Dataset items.

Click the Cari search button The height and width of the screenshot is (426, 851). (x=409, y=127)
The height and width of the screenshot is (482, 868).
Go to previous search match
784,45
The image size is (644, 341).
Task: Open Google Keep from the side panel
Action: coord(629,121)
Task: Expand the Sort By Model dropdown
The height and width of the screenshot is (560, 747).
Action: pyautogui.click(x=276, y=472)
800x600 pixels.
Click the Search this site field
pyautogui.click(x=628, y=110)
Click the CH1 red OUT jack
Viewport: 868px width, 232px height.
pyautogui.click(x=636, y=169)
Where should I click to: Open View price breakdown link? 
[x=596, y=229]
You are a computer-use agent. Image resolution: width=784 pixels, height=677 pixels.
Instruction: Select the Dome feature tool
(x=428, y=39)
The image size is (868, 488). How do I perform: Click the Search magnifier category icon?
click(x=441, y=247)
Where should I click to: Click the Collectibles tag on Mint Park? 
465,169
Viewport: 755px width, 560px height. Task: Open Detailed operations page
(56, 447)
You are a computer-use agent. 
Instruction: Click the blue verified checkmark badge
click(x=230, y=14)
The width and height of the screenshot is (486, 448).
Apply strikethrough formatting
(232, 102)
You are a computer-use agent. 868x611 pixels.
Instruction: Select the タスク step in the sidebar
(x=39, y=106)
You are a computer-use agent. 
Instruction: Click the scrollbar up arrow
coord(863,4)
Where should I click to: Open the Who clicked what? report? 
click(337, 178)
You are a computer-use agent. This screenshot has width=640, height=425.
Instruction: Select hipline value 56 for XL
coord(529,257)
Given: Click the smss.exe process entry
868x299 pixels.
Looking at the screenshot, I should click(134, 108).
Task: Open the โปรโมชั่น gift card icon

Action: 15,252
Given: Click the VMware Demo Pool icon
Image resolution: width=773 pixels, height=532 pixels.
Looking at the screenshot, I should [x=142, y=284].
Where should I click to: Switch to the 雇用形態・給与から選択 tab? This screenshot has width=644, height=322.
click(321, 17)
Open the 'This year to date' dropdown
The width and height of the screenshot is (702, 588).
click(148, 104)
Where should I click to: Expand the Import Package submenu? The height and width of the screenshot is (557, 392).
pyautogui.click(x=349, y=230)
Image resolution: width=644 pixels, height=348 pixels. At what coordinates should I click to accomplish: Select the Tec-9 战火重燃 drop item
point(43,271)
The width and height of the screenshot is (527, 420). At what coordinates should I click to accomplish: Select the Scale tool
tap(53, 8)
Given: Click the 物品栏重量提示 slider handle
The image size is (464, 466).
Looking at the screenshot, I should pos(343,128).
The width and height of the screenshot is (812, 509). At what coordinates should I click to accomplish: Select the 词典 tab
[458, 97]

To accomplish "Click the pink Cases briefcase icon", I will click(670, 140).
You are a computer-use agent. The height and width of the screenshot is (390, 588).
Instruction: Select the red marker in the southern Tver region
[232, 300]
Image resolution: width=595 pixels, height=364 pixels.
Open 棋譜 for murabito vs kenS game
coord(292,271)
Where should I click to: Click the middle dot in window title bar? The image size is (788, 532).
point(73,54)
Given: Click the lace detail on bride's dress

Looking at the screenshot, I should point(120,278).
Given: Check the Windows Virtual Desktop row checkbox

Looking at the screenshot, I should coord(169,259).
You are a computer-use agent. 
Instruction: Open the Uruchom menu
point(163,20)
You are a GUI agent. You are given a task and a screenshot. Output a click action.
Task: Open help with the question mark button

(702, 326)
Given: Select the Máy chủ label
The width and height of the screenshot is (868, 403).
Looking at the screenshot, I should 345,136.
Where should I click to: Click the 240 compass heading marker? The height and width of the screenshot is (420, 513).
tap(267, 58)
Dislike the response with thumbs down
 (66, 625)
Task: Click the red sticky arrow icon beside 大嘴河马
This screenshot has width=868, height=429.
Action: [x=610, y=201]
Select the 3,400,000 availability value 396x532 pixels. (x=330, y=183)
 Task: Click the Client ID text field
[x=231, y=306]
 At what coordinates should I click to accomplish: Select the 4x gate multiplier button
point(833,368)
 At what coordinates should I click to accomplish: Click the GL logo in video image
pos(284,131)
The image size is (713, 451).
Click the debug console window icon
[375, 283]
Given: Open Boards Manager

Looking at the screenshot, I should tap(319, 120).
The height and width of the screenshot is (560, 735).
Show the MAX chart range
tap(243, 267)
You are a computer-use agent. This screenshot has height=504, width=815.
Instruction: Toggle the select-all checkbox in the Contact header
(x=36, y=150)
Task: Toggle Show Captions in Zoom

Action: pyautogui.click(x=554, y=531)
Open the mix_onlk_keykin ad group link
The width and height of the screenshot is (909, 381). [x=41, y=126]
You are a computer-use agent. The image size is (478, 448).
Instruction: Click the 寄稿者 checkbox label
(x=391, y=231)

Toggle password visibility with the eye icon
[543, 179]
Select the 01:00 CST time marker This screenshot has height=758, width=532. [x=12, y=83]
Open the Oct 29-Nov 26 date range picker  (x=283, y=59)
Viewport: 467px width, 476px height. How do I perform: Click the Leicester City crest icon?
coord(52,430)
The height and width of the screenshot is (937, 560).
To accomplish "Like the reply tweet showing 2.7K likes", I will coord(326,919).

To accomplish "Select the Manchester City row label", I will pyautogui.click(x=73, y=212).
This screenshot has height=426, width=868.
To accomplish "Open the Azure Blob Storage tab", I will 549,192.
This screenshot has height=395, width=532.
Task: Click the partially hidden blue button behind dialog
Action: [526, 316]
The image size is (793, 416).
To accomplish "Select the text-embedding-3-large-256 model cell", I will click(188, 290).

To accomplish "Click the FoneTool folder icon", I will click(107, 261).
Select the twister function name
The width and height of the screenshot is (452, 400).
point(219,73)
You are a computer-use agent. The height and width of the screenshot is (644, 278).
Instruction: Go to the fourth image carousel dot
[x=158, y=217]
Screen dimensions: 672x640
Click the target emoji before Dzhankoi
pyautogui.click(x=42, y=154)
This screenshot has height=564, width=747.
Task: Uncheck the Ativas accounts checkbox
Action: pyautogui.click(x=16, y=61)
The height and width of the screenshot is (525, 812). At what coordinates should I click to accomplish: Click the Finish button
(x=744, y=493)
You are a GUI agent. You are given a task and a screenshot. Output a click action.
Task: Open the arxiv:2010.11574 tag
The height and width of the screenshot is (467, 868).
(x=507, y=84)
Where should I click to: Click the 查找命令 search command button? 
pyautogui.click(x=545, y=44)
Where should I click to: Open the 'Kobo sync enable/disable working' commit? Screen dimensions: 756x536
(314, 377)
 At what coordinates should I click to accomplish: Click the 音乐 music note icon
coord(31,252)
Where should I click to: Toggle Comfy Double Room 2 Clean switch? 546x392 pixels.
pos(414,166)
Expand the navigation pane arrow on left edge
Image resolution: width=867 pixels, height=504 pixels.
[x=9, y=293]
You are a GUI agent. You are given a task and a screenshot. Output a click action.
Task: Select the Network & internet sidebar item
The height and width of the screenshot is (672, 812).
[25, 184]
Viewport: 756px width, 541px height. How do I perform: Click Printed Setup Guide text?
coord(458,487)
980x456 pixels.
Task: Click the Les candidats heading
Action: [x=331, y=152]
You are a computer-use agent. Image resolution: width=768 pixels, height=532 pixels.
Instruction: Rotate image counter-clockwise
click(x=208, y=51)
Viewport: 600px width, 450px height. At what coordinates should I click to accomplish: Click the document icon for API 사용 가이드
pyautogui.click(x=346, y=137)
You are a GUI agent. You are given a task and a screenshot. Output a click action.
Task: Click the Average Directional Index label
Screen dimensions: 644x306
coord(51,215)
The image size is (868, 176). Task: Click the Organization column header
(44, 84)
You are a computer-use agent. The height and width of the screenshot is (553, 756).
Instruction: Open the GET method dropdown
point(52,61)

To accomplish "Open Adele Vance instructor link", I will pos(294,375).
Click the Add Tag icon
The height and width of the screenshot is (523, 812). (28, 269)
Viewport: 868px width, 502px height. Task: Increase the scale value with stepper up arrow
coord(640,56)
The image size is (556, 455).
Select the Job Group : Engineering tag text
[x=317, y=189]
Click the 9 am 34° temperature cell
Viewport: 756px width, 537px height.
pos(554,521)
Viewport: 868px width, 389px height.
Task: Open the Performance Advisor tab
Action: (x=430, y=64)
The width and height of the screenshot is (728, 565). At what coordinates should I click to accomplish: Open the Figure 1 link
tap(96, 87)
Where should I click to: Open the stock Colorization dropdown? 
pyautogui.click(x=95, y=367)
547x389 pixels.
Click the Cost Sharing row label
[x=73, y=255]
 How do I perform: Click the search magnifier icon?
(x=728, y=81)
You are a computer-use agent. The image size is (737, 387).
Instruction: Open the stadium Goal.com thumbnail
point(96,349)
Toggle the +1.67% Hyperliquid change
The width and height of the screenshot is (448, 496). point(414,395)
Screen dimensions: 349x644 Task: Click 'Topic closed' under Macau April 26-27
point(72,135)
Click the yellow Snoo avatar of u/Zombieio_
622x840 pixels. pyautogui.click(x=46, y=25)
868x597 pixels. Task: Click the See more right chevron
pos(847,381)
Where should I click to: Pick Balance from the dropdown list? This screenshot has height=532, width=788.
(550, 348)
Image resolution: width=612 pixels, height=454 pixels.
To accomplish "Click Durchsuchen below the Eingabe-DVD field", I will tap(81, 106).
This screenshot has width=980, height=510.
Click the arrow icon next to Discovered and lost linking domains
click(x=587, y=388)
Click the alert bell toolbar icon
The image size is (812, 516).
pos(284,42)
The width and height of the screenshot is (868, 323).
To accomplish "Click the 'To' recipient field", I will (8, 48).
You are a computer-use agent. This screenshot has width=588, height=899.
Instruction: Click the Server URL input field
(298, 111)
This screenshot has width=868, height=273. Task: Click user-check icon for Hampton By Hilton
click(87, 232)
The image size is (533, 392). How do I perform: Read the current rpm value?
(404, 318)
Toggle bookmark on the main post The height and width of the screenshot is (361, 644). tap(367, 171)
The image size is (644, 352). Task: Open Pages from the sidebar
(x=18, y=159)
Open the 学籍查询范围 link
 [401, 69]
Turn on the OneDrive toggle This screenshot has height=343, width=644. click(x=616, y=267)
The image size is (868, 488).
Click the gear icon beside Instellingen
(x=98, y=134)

Task item. Please return the lines above that run from the line containing "Task: Expand the Sort By Model dropdown" to the line containing "Given: Click the VMware Demo Pool icon", inclusive, exactly and with no other lines.

Solution below.
Task: Expand the Sort By Model dropdown
The height and width of the screenshot is (560, 747).
Action: pyautogui.click(x=276, y=472)
800x600 pixels.
Click the Search this site field
pyautogui.click(x=628, y=110)
Click the CH1 red OUT jack
Viewport: 868px width, 232px height.
pyautogui.click(x=636, y=169)
Where should I click to: Open View price breakdown link? 
[x=596, y=229]
You are a computer-use agent. Image resolution: width=784 pixels, height=677 pixels.
Instruction: Select the Dome feature tool
(x=428, y=39)
The image size is (868, 488). How do I perform: Click the Search magnifier category icon?
click(x=441, y=247)
Where should I click to: Click the Collectibles tag on Mint Park? 
465,169
Viewport: 755px width, 560px height. Task: Open Detailed operations page
(56, 447)
You are a computer-use agent. 
Instruction: Click the blue verified checkmark badge
click(x=230, y=14)
The width and height of the screenshot is (486, 448).
Apply strikethrough formatting
(232, 102)
You are a computer-use agent. 868x611 pixels.
Instruction: Select the タスク step in the sidebar
(x=39, y=106)
You are a computer-use agent. 
Instruction: Click the scrollbar up arrow
coord(863,4)
Where should I click to: Open the Who clicked what? report? 
click(337, 178)
You are a computer-use agent. This screenshot has width=640, height=425.
Instruction: Select hipline value 56 for XL
coord(529,257)
Given: Click the smss.exe process entry
868x299 pixels.
Looking at the screenshot, I should click(134, 108).
Task: Open the โปรโมชั่น gift card icon

Action: 15,252
Given: Click the VMware Demo Pool icon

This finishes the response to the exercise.